Add the second tablespoon olive oil to the pan, along with the butter. Add the onion and fry until it just begins to soften. Add in the garlic and red/green pepper and cook for another 5 minute or so.
Add in the tomatoes, butter beans, oregano, harissa paste, cumin and bay leaf. Stir until well-combined.
Add in the tomato paste, stock, and splash of wine (if using). Bring to the boil, then reduce heat, cover, and simmer for 10 minutes.
Add in the sausage, and continue to simmer on a low heat for another 20 to 30 minutes.

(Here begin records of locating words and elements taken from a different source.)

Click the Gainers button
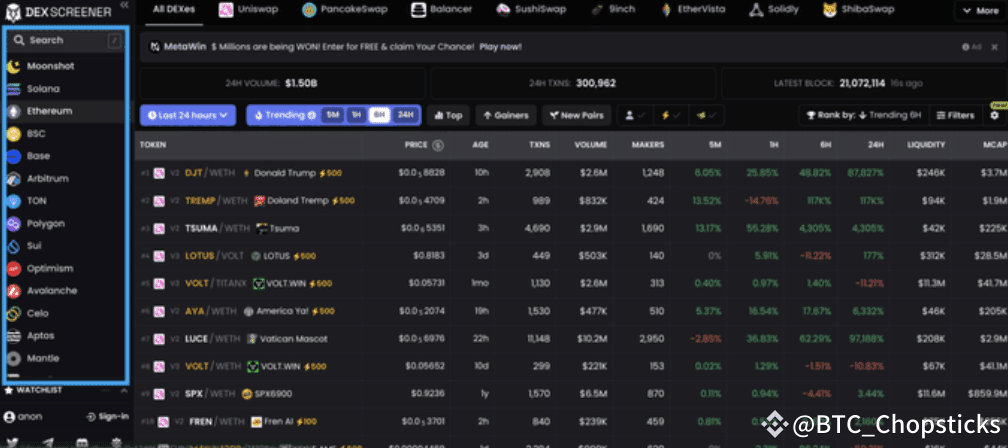1008x448 pixels. [503, 115]
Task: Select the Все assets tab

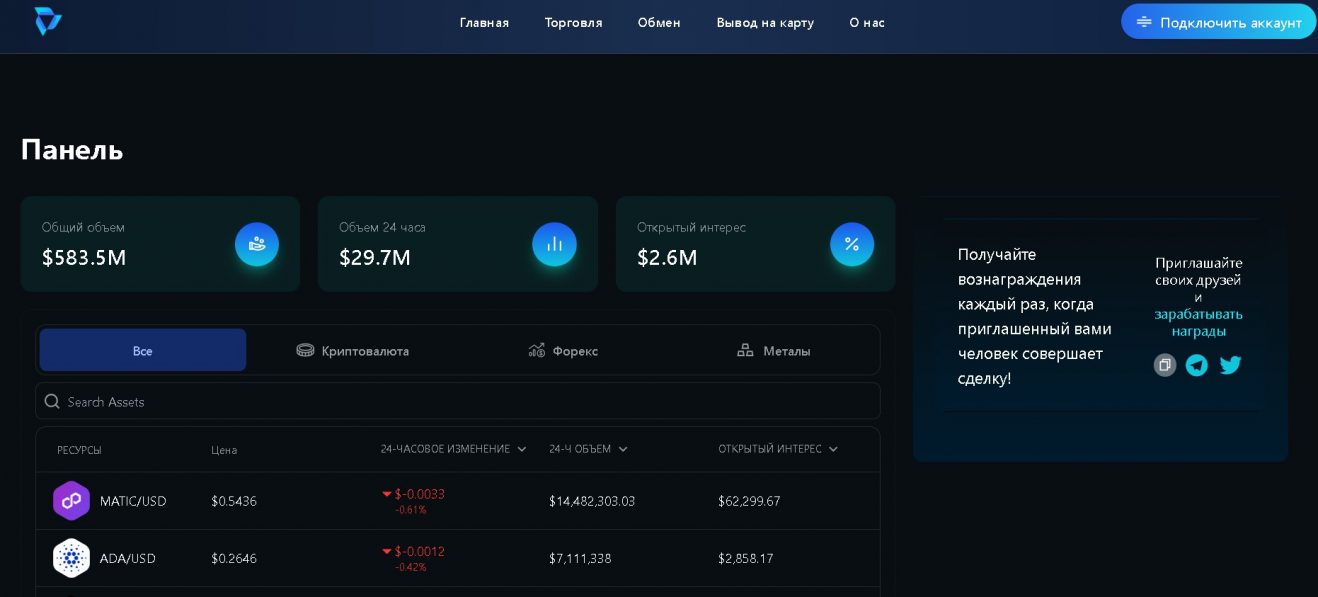Action: click(x=143, y=351)
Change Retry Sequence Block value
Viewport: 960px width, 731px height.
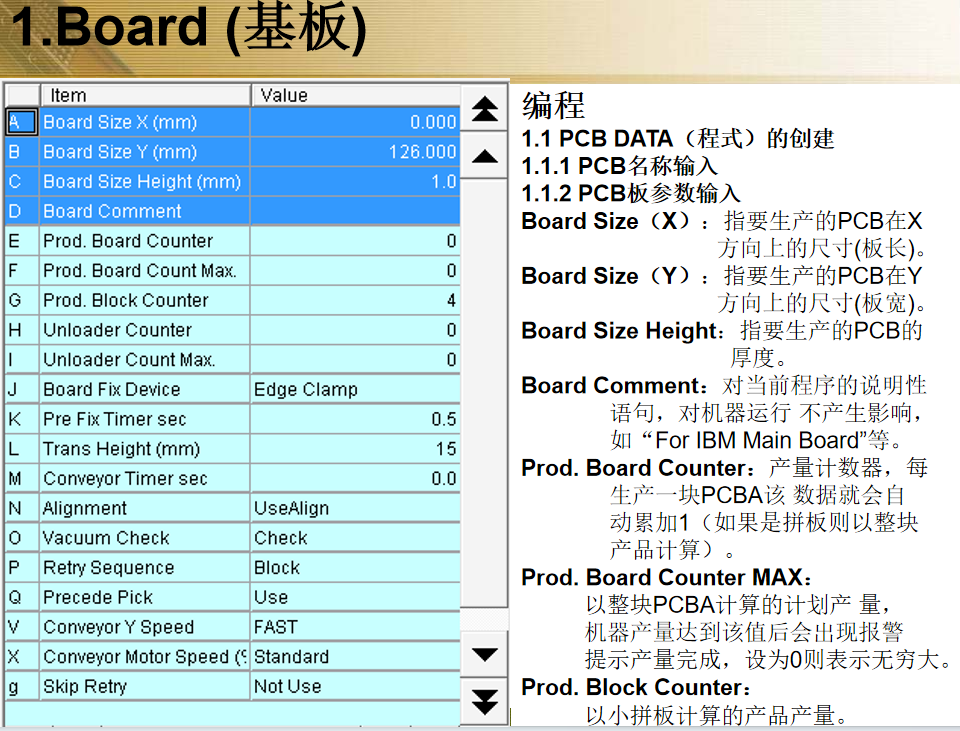click(x=355, y=568)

Season to taste, adding a pinch of sugar if needed. Garnish with fresh parsley and serve.
My Notes
I used 1/2 teaspoon of harissa paste because I’m a wimp about spicy food. I used 1/4 cup tomato paste because I had it in the house and needed to use it up. I used canned tomatoes (and their juice) instead of fresh, a regular yellow onion, and vegetable stock. I skipped the pinch of sugar and splash of wine. As I type out this recipe I realise I completely forgot to add in the red/green peppers.
This made 8 smaller sized portions. Leftovers have been frozen.